Fans of the “Hunter Games” franchise—and/or the film’s star, Louisville native Jennifer Lawrence—lined up inside the Tinseltown cineplex in the East End on Wednesday night to view an early showing (for charity) of the latest installment in the movie series.
“Hunger Games: Catching Fire” is out officially on Friday, though showing are set to begin in Louisville Thursday evening. The film stars Lawrence as an unwilling warrior living in a dystopian future. The first installment released last year grossed $408 million domestically.
(WFPL has an interview with the actress. Tune in to 89.3 this morning or check back to WFPL.org later today.)
Individual tickets for Wednesday night’s showing were $125, but the proceeds are destine for St. Mary’s Center, a Louisville non-profit that gives adults and teenagers with intellectual disabilities “vocational, functional, academic and socialization training.”
Wednesday night’s showing was organized through the new Jennifer Lawrence Foundation, which is collaboration between the actress’ mother, Karen Lawrence, and her sister-in-law, Meredith Lawrence, and the Community Foundation. Jennifer Lawrence covered the cost of the showing, which sold out. Karen and Meredith Lawrence said they expect to provide more than $40,000 to St.
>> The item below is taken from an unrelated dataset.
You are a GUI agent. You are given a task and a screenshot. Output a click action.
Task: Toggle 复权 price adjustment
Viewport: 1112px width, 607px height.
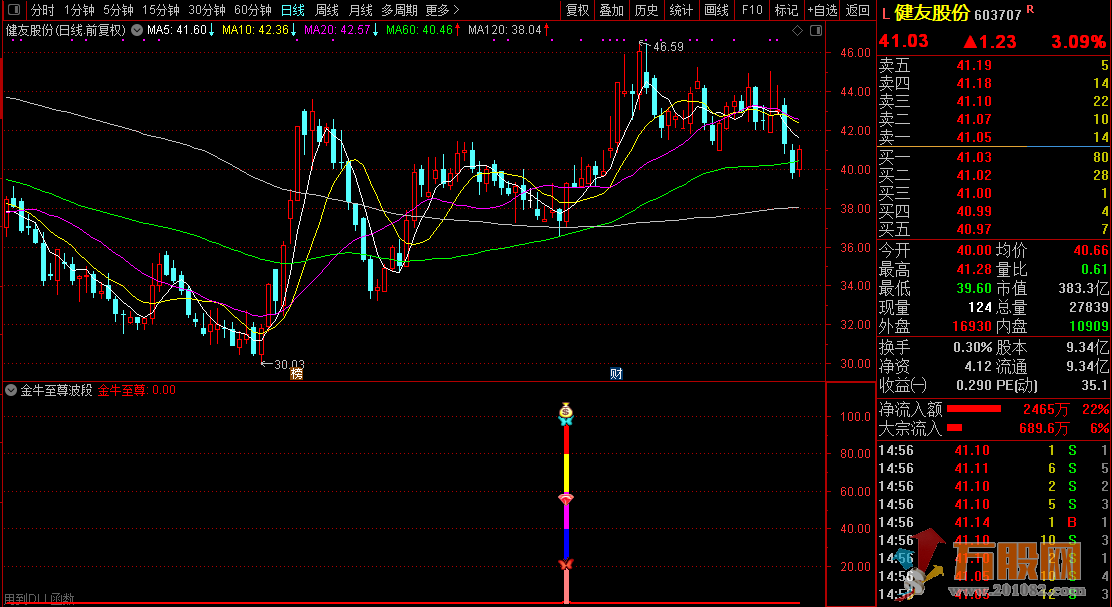point(578,10)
Mary’s Center.
Jennifer Lawrence, who was in New York on Wednesday and didn’t attend the showing, has been longtime friends with her Louisville neighbor Andy Struck, who has Down’s syndrome. Karen Lawrence said the effort to help St. Mary’s Center stems from that friendship.
“I told Jen about it and we hatched the idea—what can we do to raise money to get this school opened?” Karen Lawrence said.
“She’s always had a special place for children with special needs and Down’s, so she’s using her celebrity status to bring awareness and help raise funds for organizations that she feels close to.”
Karen and Meredith Lawrence said they expect to do more fundraisers for non-profits based on similar local film premieres.
St. Mary’s Center has 153 participants—400 if you include sports, said Ann Hurst, its director of development.
The non-profit is planning to move to a 20,000-square foot facility on Aiken Road that includes a gym and a garden, where participants will grow plants and later sell plants and flowers at farmer’s markets, Hurst said.
St. Mary’s has raised $1.9 million, and Hurst said the funds raised through Wednesday night’s “Catching Fire” showing will further help their group. But she added that the awareness raised by having support from an Oscar-winning actress is just as valuable.
“It gives us name recognition,” Hurst said. “We were able to get out in the community and people know who we are.”